There’s a chance that some of the technologies that fit under the ever-enbroadening umbrella-term “AI” will end the world by vivifying a consciousness (or pseudo-consciousness) with goals that deviate from ours, which might then cause a spectacular economic collapse or spark a new, automated world war.

There’s also a chance it will lead to previously unseen levels of universal abundance, our species’ historical and persistent scarcity solved by minds (or mind-like systems) that determine exactly the right way to juggle resources so that everyone’s got what they need, and maybe quite a bit of what they want, too.

There’s also a chance that nothing serious happens and these tools are similar to all previous tools. They maybe herald a new personal technology paradigm, but don’t fundamentally change anything beyond the shape of the devices we covet and the specific interface through which we engage with information, entertainment, and each other.

That second what-if (the possibility of abundance) is especially interesting to me because while it would be a pretty cool outcome for most of us, it would also force us to ask ourselves who are when money (and overall economic value) is no longer the prime motive factor in our lives and a foundational element of our self-perception.

In an essay published in 1930, economist John Maynard Keynes wrote, “There is no country and no people, I think, who can look forward to the age of leisure and of abundance without a dread. If the economic problem is solved, mankind will be deprived of its traditional purpose.”
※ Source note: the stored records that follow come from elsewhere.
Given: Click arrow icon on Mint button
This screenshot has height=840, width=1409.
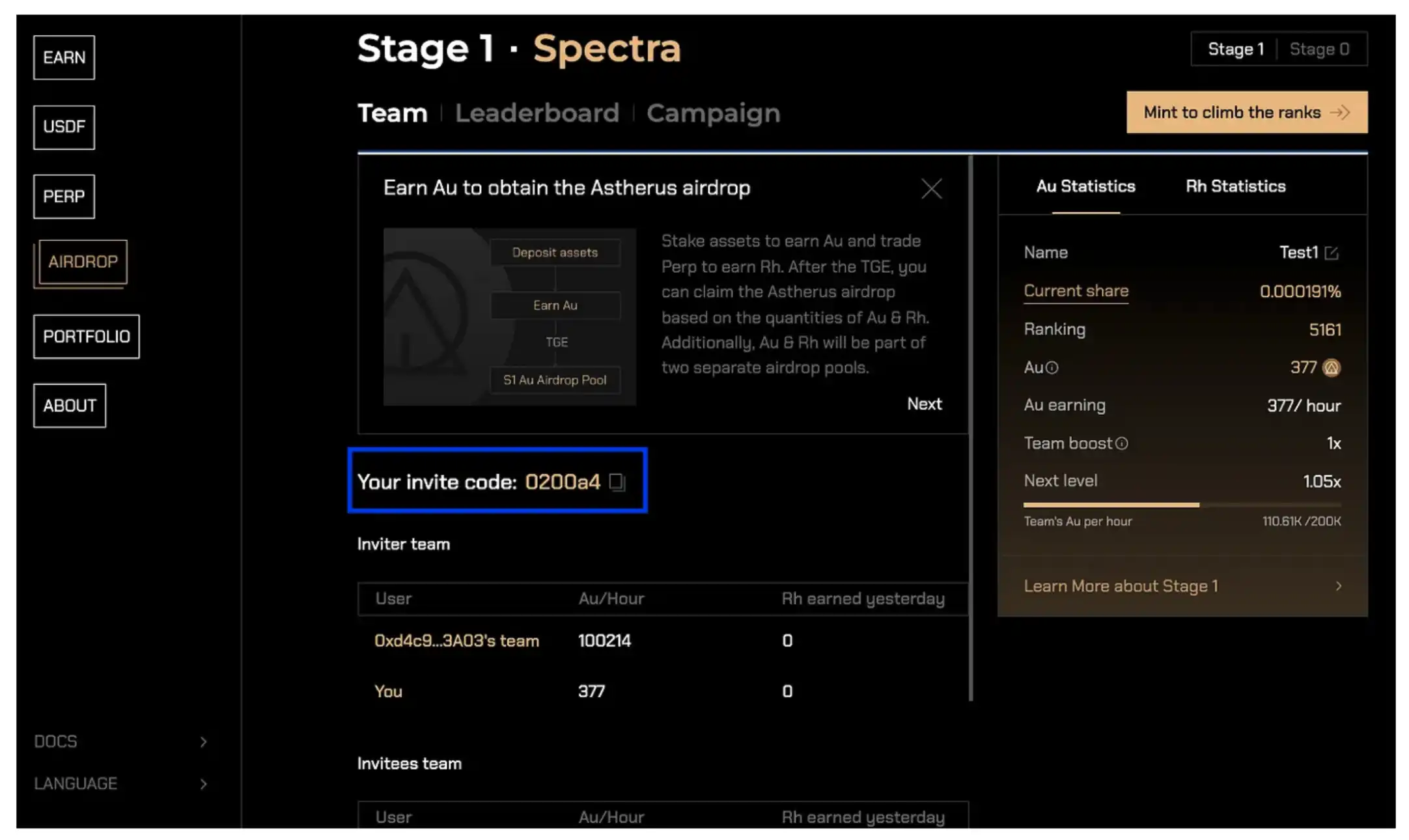Looking at the screenshot, I should point(1340,113).
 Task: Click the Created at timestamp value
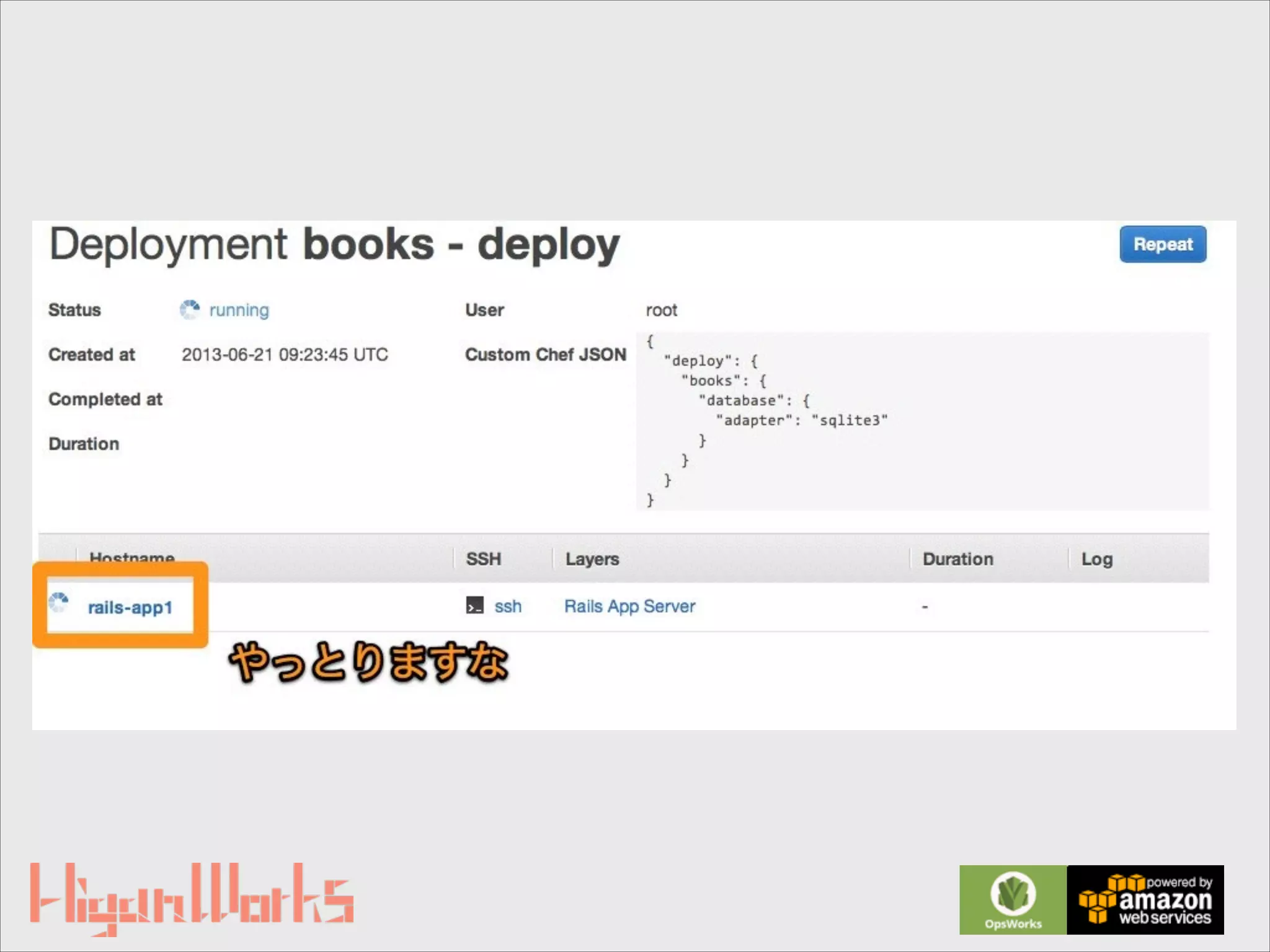pos(285,355)
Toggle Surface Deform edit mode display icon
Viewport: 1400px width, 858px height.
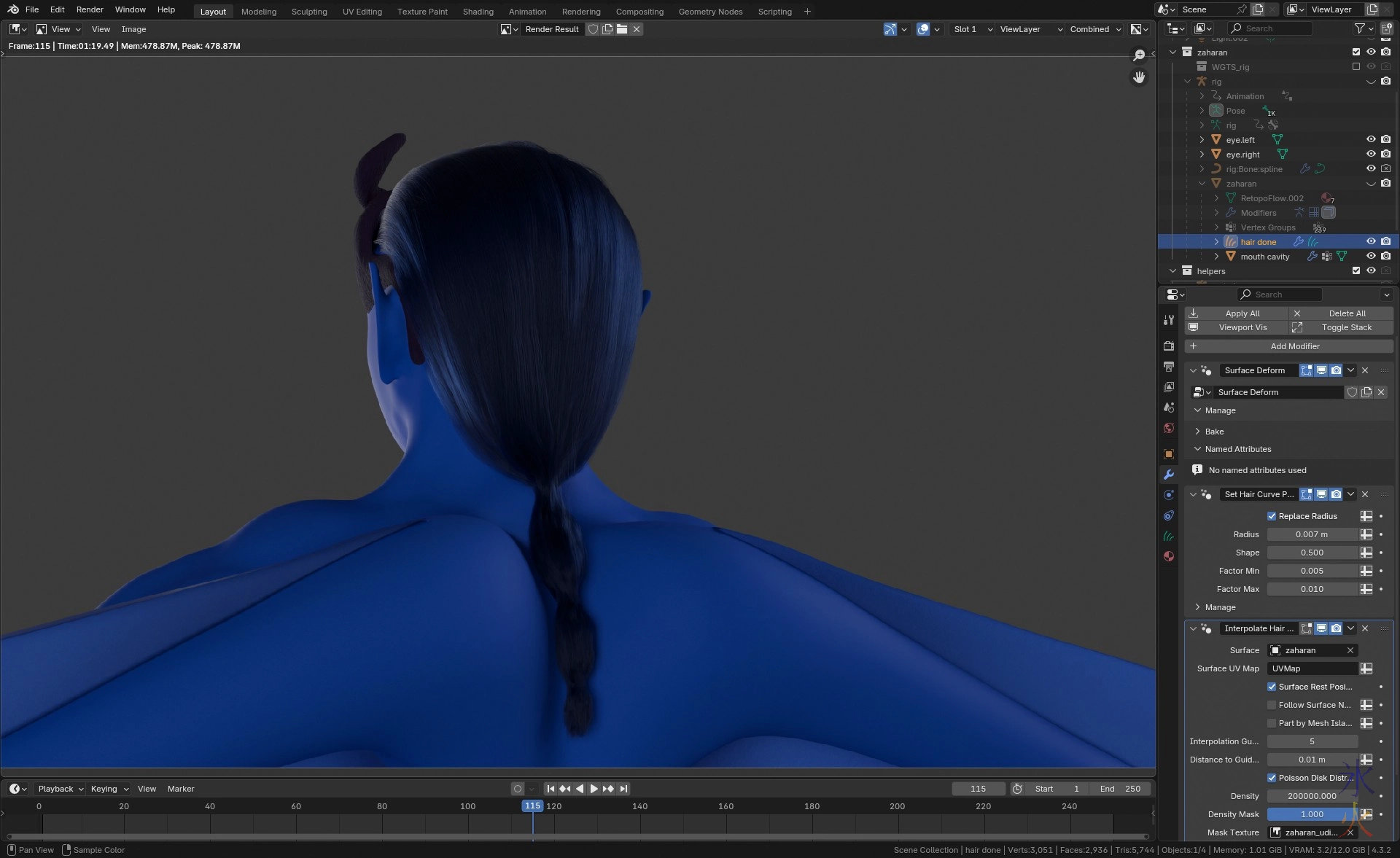pos(1306,370)
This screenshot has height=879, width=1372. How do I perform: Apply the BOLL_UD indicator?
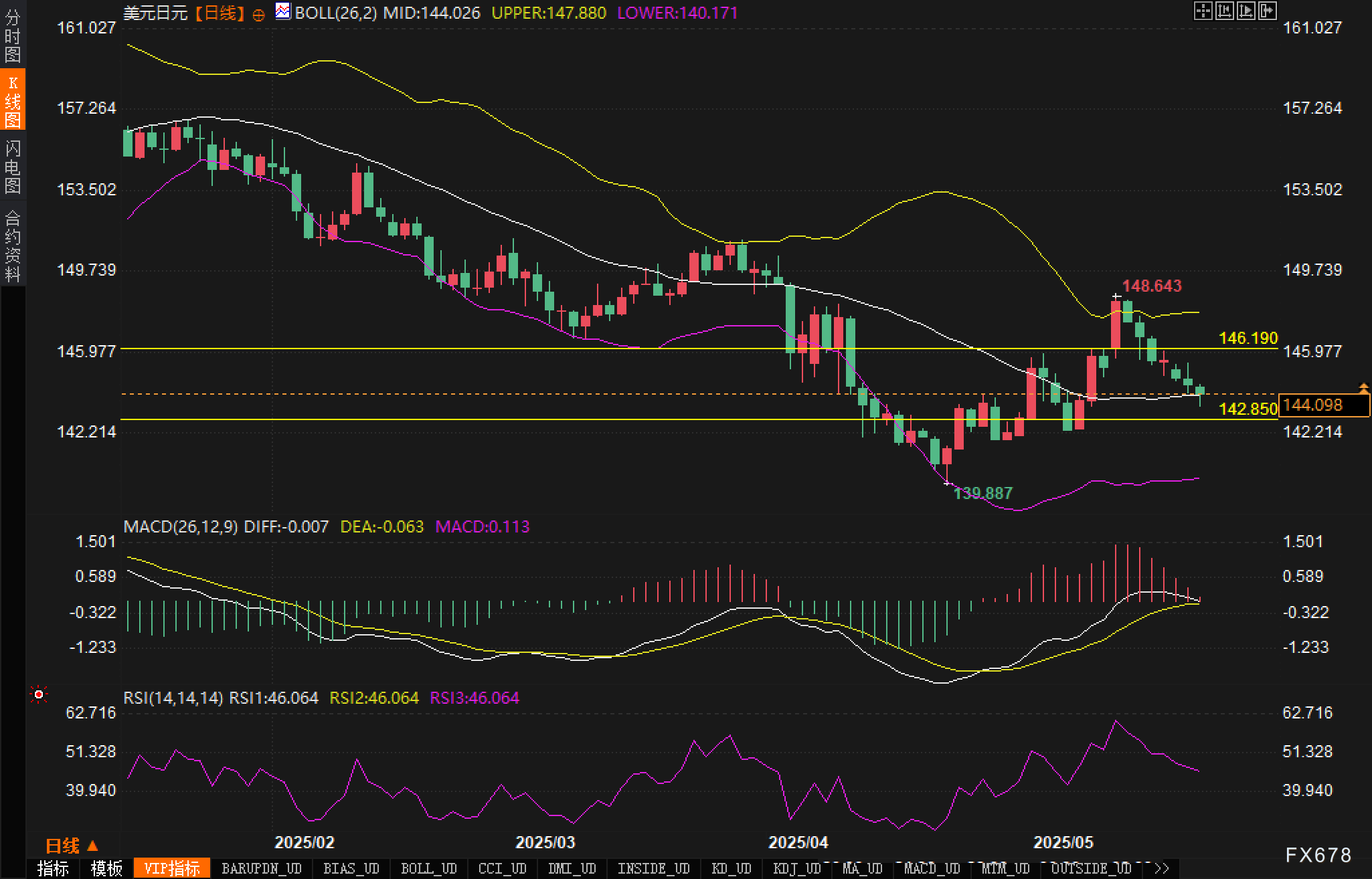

This maybe initially sounds a bit silly: of course I don’t dread the idea of plenty! If I didn’t have to work, my life would be full, my problems would go away, everything would be amazing!

There’s a reason so many people have trouble post-retirement, though. When we find ourselves setting our own paths, our own schedules, our own goals for the first time in our adult lives, it can be confusing and alarming. Many of us realize we don’t have internally derived versions of these things, so when we’re left without external instruction and motivation, we succumb to a sort of wandering listlessness and struggle under a weighty cloak of discontented ennui.

Who are we—as humans, as a species, as individuals—if we’re not working? If we don’t have careers (and career paths), if we no longer need to concern ourselves with money and the pursuit and aggregation and expenditure of it?

For all sorts of reasons, I tend to think putting everyone out of work (provided there’s a suitable safety net ready to catch us) is the ideal civilizational outcome.

I also believe it’s prudent we ask ourselves these sorts of questions ahead of time, before we desperately need to know the answers, as doing so provides directionality within the current paradigm, as well, pointing us toward our true ambitions even as economics tug at our compass needles and (to greater or lesser degrees) shape and filter our present pool of options.